II.                Tujuan Pendidikan Islam
Dalam bahasa Arab, istilah “tujuan” berpadanan dengan kata maqashid yang menunjukkan kepada jalan lurus. Kata ini merupakan kata jadian dari qashada yang tersebar dalam al-Qur’an yang memberi arti pokok. Berdasarkan berbagai istilah tersebut di atas, maka tujuan pendidikan (maqashid  al-tarbiyah) dalam Islam mengacu pada tujuan umum (aims) yang mengarah kepada tujuan akhir (goals) melalui tujuan antara (objectives). Tujuan pendidikan Islam bertitik tolak dari konsep penciptaan manusia sebagai khalifah dan fitrah manusia.  Manusia dalam al-Qur’an menempati posisi yang sangat istimewa, karena ia diciptakan oleh Allah SWT sebagai khalifatan fil’ardhi (wakil Tuhan) dengan tugas dan fungsi untuk ibadah hanya kepada-Nya.[5]
Hal ini dinyatakan dalam ayat-ayat al-Qur’an yang menunjukkan bahwa manusia merupakan pilihan Maha Pencipta untuk menguasai jagat raya ini. Untuk menjadikan manusia terbaik itu, maka Allah sendirilah sebagai “pendidik” secara langsung kepada manusia pertama, yaitu Nabiyullah Adam ‘Alaihissalam. Sebagaimana Allah berfirman dalam al-Qur’an, S. 2, al-Baqarah: 30,
Artinya:
“Ingatlah ketika Tuhanmu berfirman kepada Para Malaikat: Sesungguhnya aku hendak menjadikan seorang khalifah di muka bumi. mereka berkata: Mengapa Engkau hendak menjadikan (khalifah) di bumi itu orang yang akan membuat kerusakan padanya dan menumpahkan darah, Padahal Kami Senantiasa bertasbih dengan memuji Engkau dan mensucikan Engkau? Tuhan berfirman: Sesungguhnya aku mengetahui apa yang tidak kamu ketahui”.

Pendidikan Islam harus diselenggarakan dan dilaksanakan dengan tujuan untuk membentuk dan membina karakter manusia supaya menjadi insan kamil yang beriman, bertakwa dan berakhlak kepada Allah SWT berdasarkan fitrah yang dibawanya sejak lahir. Fitrah yang dibawa manusia sejak dalam kandungan merupakan perwujudkan komitmen antara manusia sebagai makhluk dan Allah sebagai Khaliknya.
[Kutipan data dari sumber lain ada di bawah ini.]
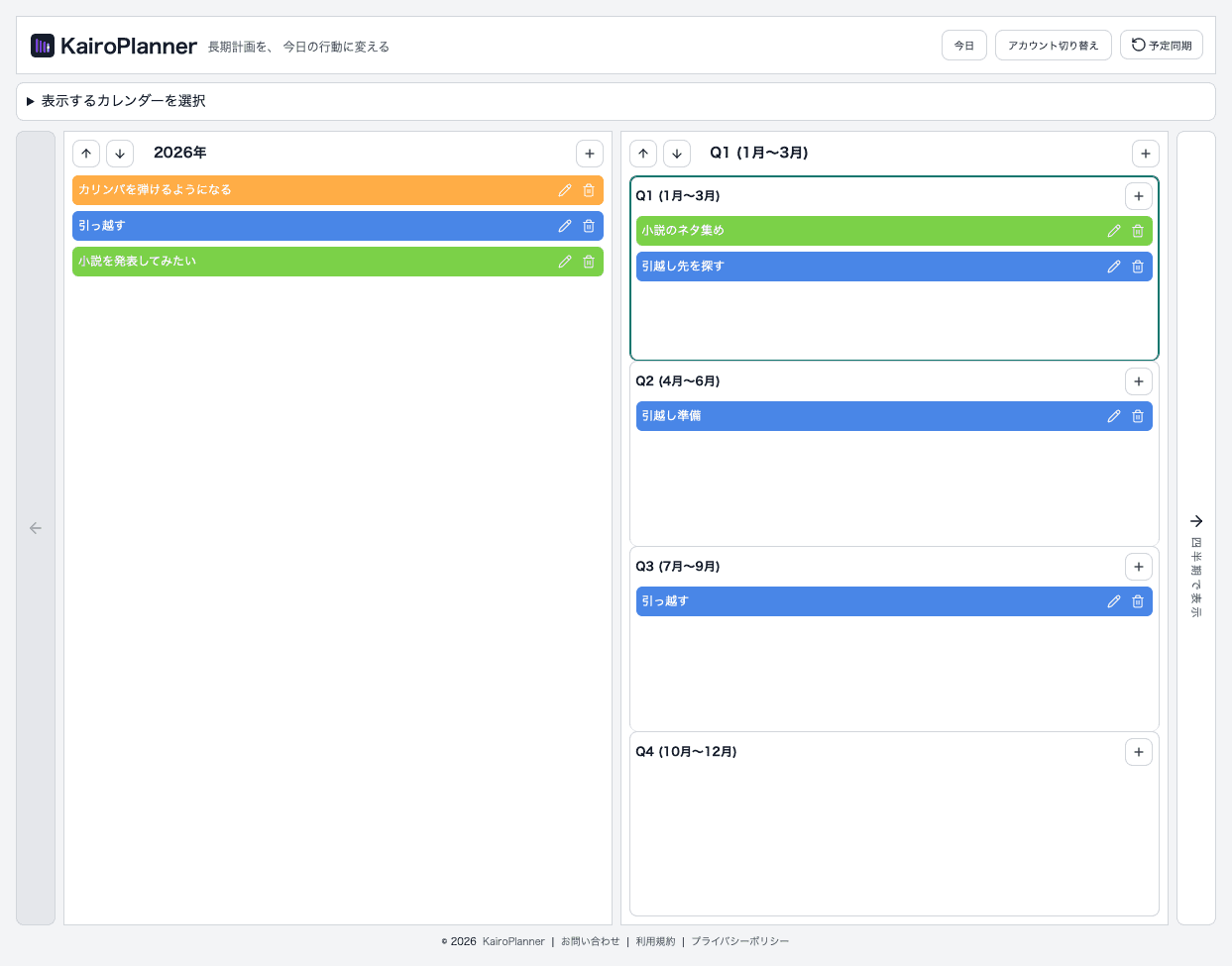Open the お問い合わせ footer link
This screenshot has height=966, width=1232.
(589, 941)
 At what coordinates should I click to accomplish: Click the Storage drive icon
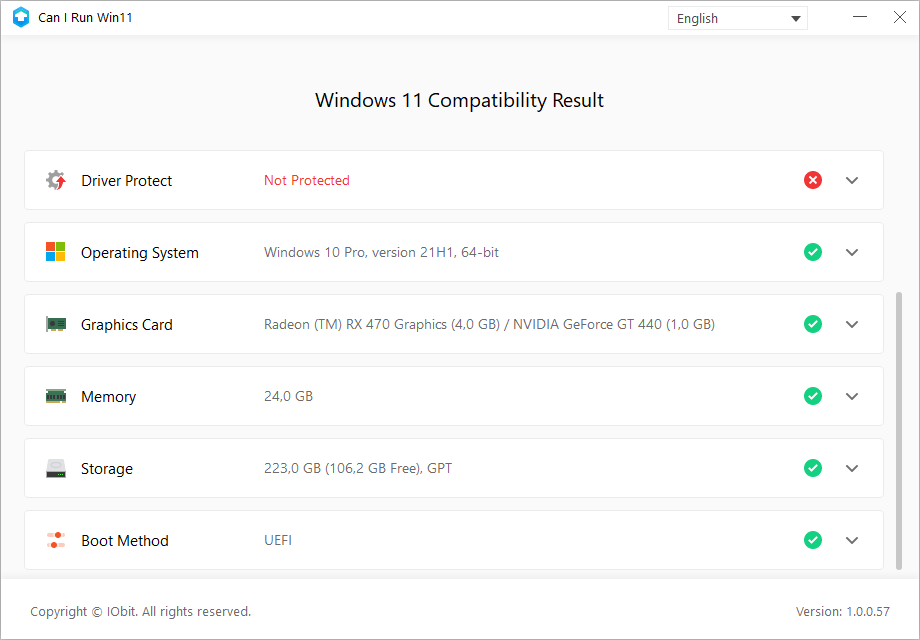(x=55, y=468)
Komitmen yang sudah terbentuk itu harus diperkuat agar manusia tetap lurus mengikuti perintah Allah sebagai tujuan dalam penciptaan-Nya. Sebagaimana Allah berfirman dalam al-Qur’an, S. 30, al-Rum: 30,[6]
Artinya:
“Maka hadapkanlah wajahmu dengan Lurus kepada agama Allah; (tetaplah atas) fitrah Allah yang telah menciptakan manusia menurut fitrah itu. tidak ada peubahan pada fitrah Allah. (Itulah) agama yang lurus; tetapi kebanyakan manusia tidak mengetahui”.[7]

Fitrah keislaman manusia yang sudah terbentuk sejak dalam kandungan ibunya merupakan  suatu kontrak akidah. Allah telah mempersaksikan-Nya sendiri secara langsung dihadapan makhluk-Nya yang direspon  secara positif,  sebagaimana firman Allah dalam al-Qur’an, S. 7, al-‘Araf: 172:
Artinya:
“Dan (ingatlah), ketika Tuhanmu mengeluarkan keturunan anak-anak Adam dari sulbi mereka dan Allah mengambil kesaksian terhadap jiwa mereka (seraya berfirman): “Bukankah aku ini Tuhanmu?” mereka menjawab: “Betul (Engkau Tuban kami), Kami menjadi saksi”. (kami lakukan yang demikian itu) agar di hari kiamat kamu tidak mengatakan: “Sesungguhnya Kami (Bani Adam) adalah orang-orang yang lengah terhadap ini (keesaan Tuhan)”.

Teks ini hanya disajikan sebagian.